Hahahah to discuss the topic silly


----------



## 海外ニキ (Dec 2, 2008)

Dish Network.


----------



## Mider T (Dec 2, 2008)

~Zaxxon~ said:


> Dish Network.



Fails


----------



## Dman (Dec 2, 2008)

different areas-different channels


----------



## KamiKazi (Dec 2, 2008)

i thought this was gonna be another thread about how much cartoon network sucks now


----------



## Mintaka (Dec 2, 2008)

Mider T said:


> Fails


You were doin it wrong.


----------



## Mider T (Dec 2, 2008)

Tokoyami said:


> You were doin it wrong.



I never did it all, nobody does in the Hurricane state


----------



## Dave (Dec 2, 2008)

iFlare said:


> If you aint care what you posted for and i said has anyone else noticed this meaning the people in my region.

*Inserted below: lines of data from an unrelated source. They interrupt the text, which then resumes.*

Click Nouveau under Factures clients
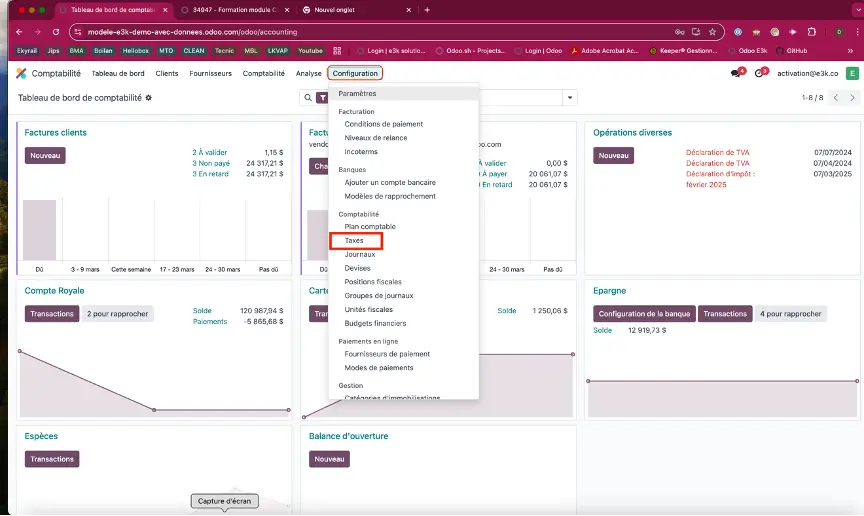Screen dimensions: 864x516 [45, 155]
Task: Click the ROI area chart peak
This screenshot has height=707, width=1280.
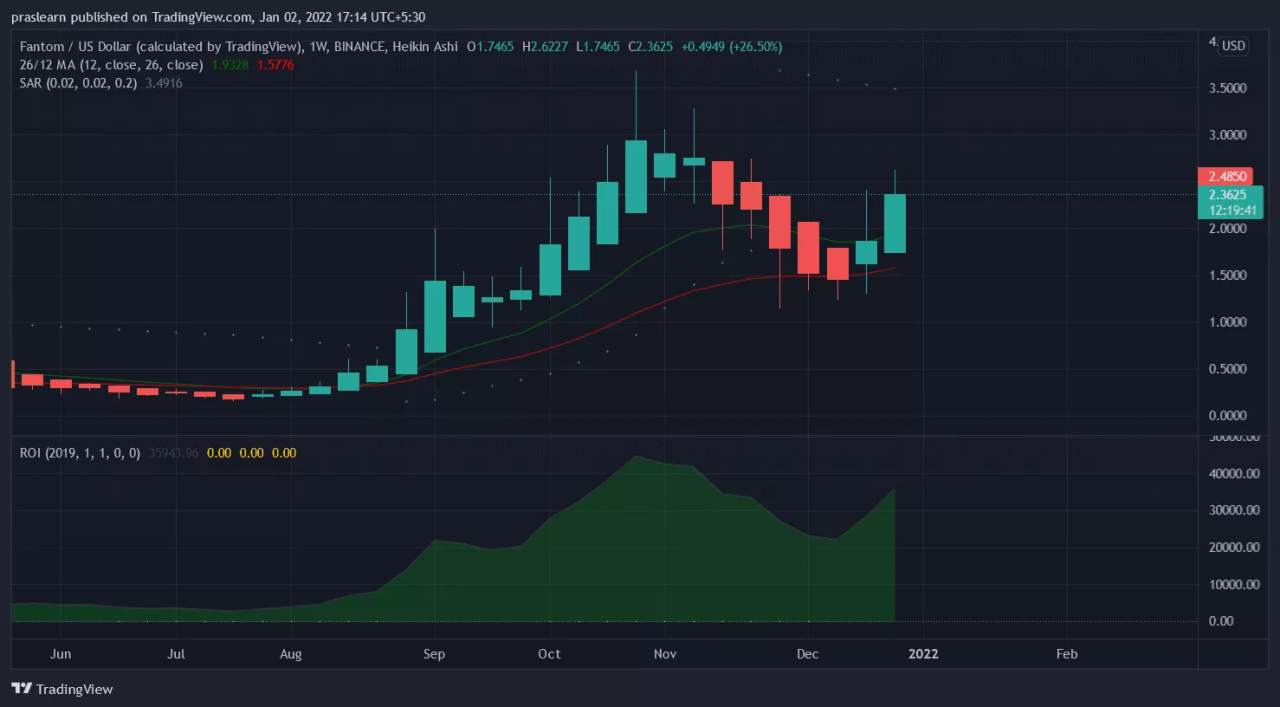Action: point(636,457)
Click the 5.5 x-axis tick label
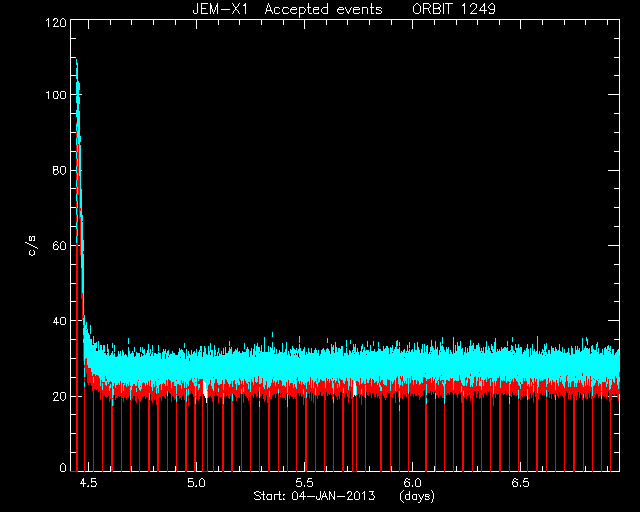The image size is (640, 512). coord(304,483)
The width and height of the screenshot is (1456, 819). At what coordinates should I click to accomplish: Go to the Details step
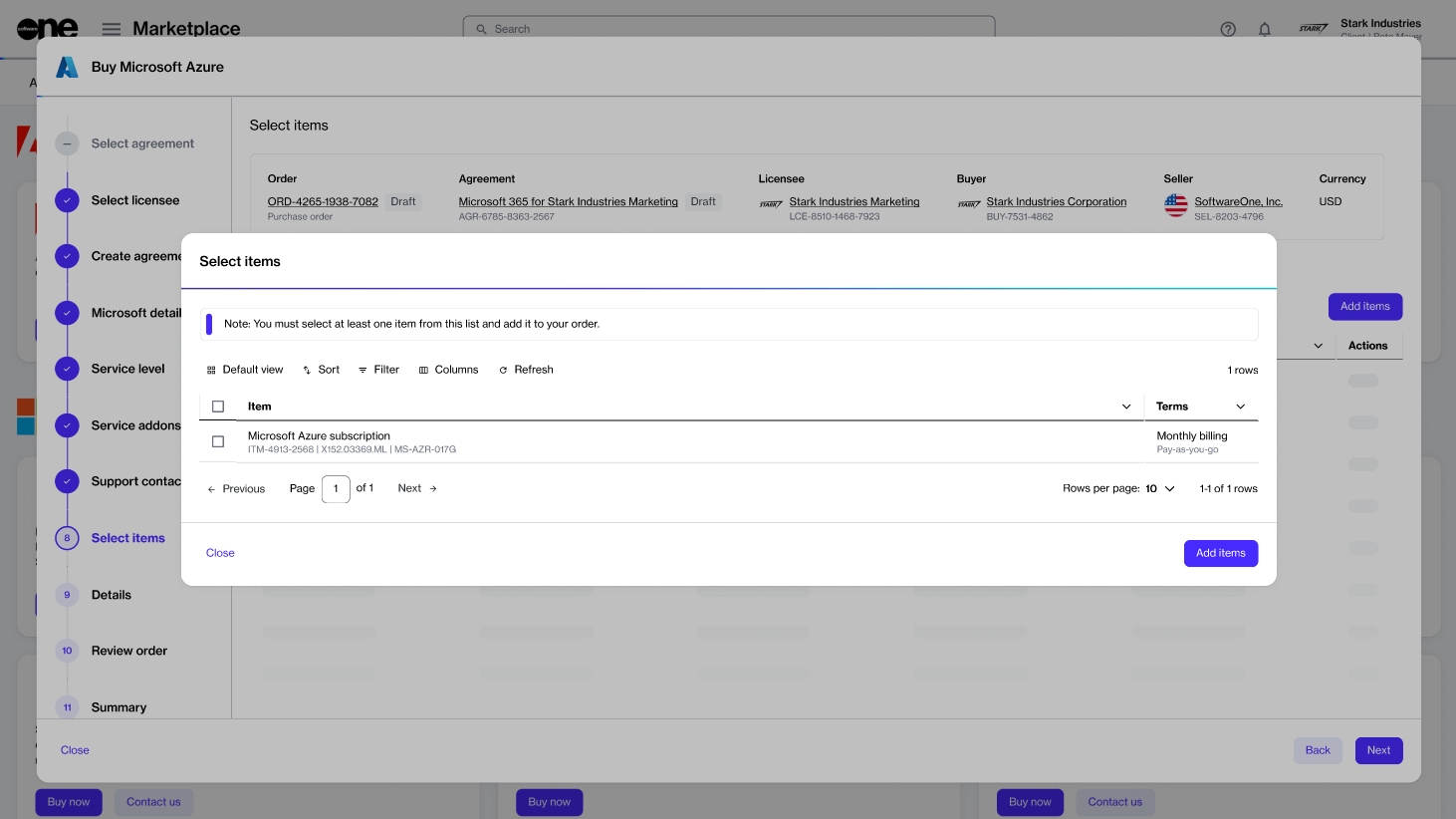(x=112, y=595)

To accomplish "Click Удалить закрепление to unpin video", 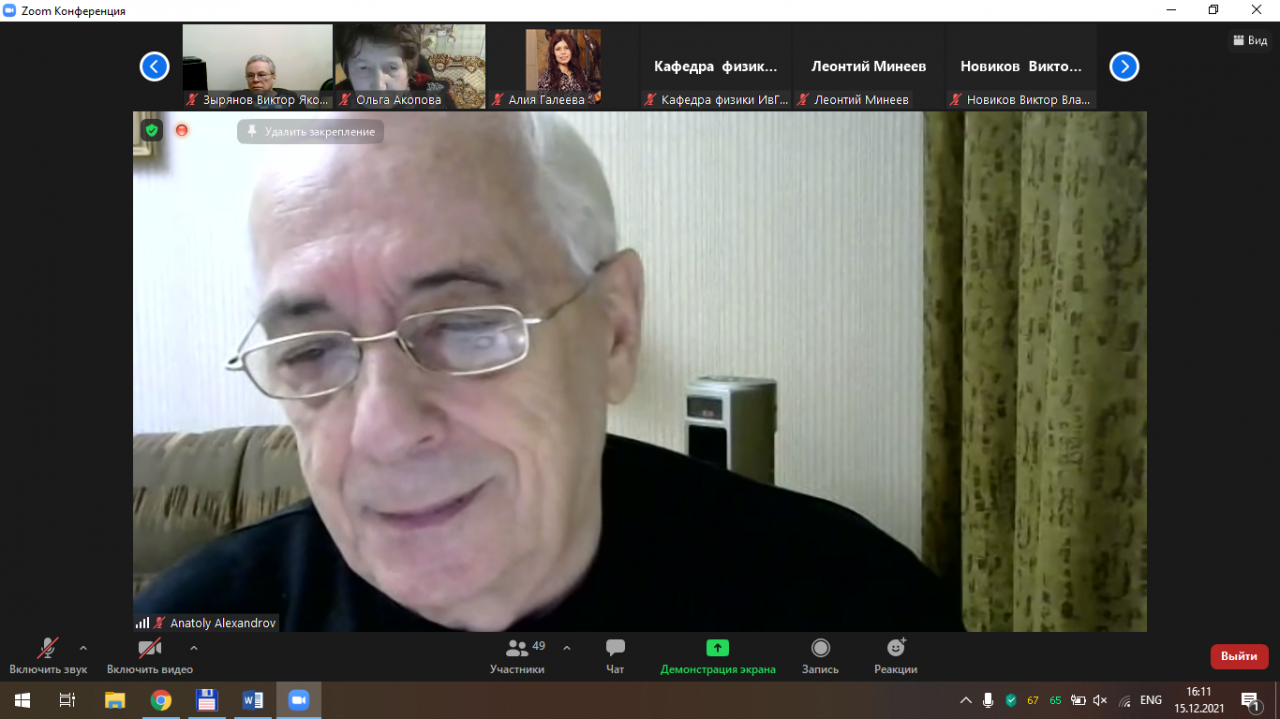I will (311, 132).
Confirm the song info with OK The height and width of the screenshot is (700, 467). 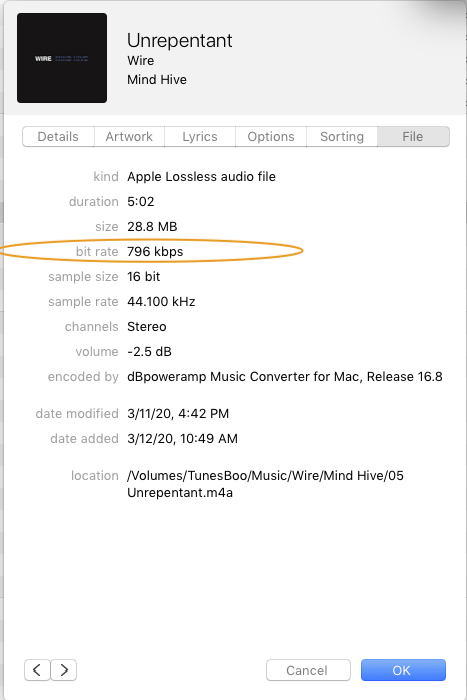(403, 670)
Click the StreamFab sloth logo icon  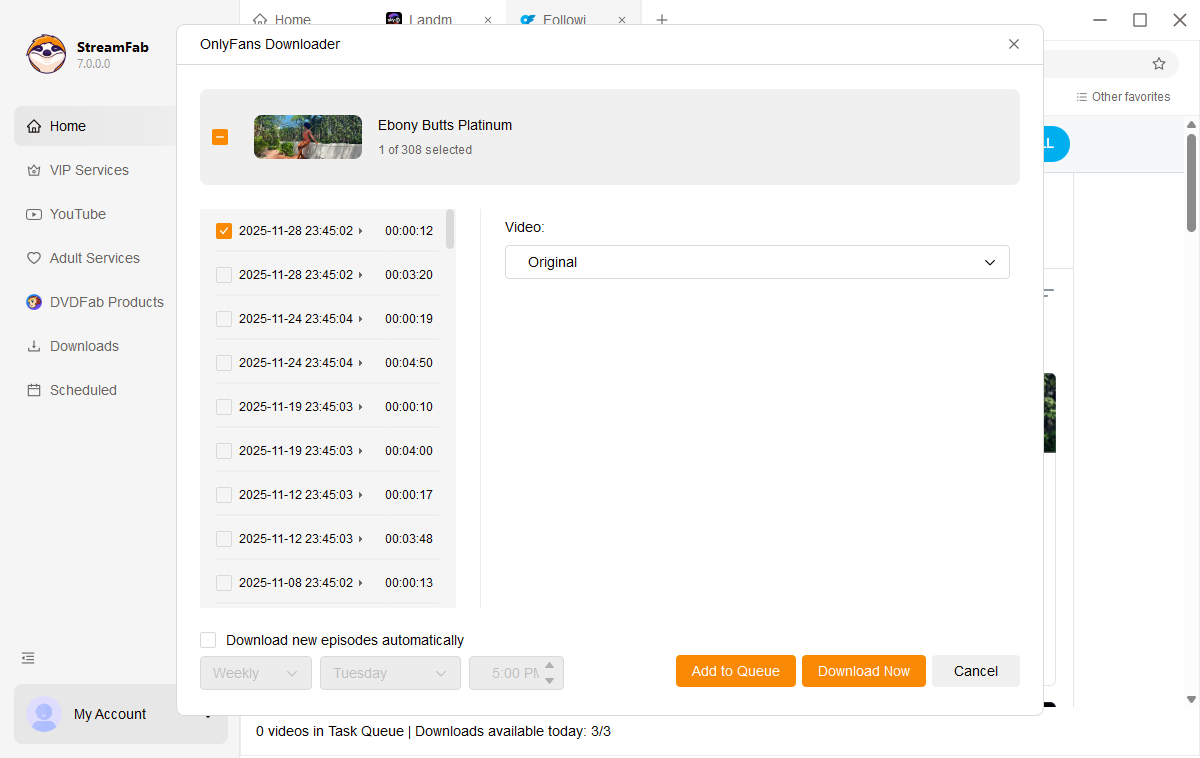46,54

with your location being a joke, how can ANYONE know what region you are referring to?


----------



## Sunuvmann (Dec 2, 2008)

*Channel 43*

Seems fine to me Bob.


----------



## SurgeV1? (Dec 2, 2008)

Cartoon Network *is *shitty now.

Look what's on the damn schedule lately:

Chowder(A show about a fat-shit cat...thing that's a chef. Eat's something and fucks everything up somehow, someway.)

Flapjack(A rugged, pirate and his campy, overly homosexual sidekick in adventures looking for some shit called Candy Island. Think Spongebob, but if he was human, and things were even more creepier.)

Johnny Test. I mean, srly, CN? 

No Johnny Bravo, Powerpuff Girls, Not even a mention of Dexter's Lab, Cow and Chicken or any of the other classics, hell, Kid's Next Door and Ed Edd n' Eddy don't even come on anymore, it's literally all day, every day with Total Drama Island, Johnny Test, Chowder, and Flapjack. Give it a fucking break. The only decent show on there that they took from Nick is 6teen, and that's EDITED. (any instance of the word gay is out, any boob jokes or anything, out. Same for Total Drama Island, which would be 5x better if it were unedited. Why does CN put up a warning for those shows if they're STILL edited?)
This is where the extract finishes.